[DATASET CONTENT]
--- START ---
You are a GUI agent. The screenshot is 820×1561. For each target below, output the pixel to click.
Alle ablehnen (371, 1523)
--- END ---
--- START ---
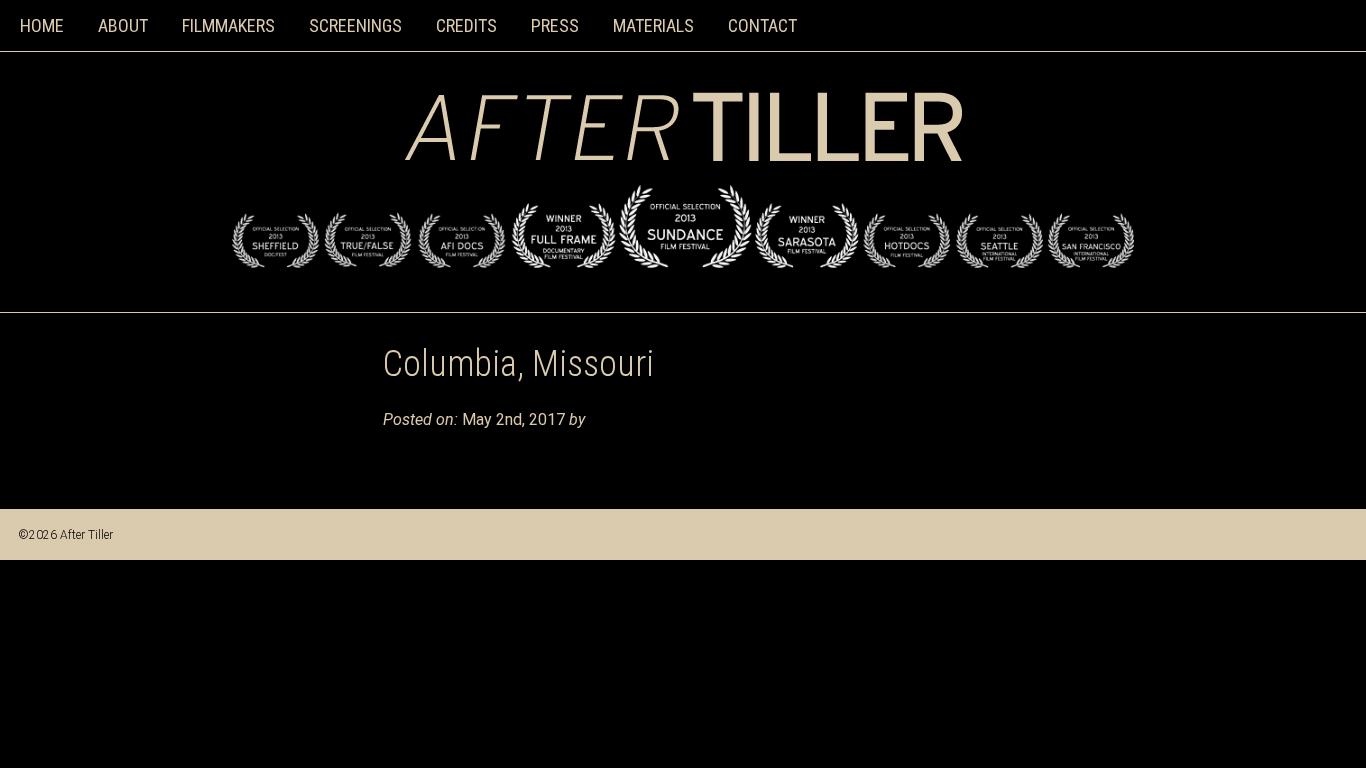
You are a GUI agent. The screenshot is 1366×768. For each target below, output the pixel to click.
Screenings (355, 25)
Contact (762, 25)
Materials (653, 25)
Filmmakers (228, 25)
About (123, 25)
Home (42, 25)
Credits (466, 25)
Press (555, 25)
--- END ---
[PROBLEM DESCRIPTION]
The answer is each line from the entries above in which the word "target" occurs.

[ANSWER SECTION]
You are a GUI agent. The screenshot is 820×1561. For each target below, output the pixel to click.
You are a GUI agent. The screenshot is 1366×768. For each target below, output the pixel to click.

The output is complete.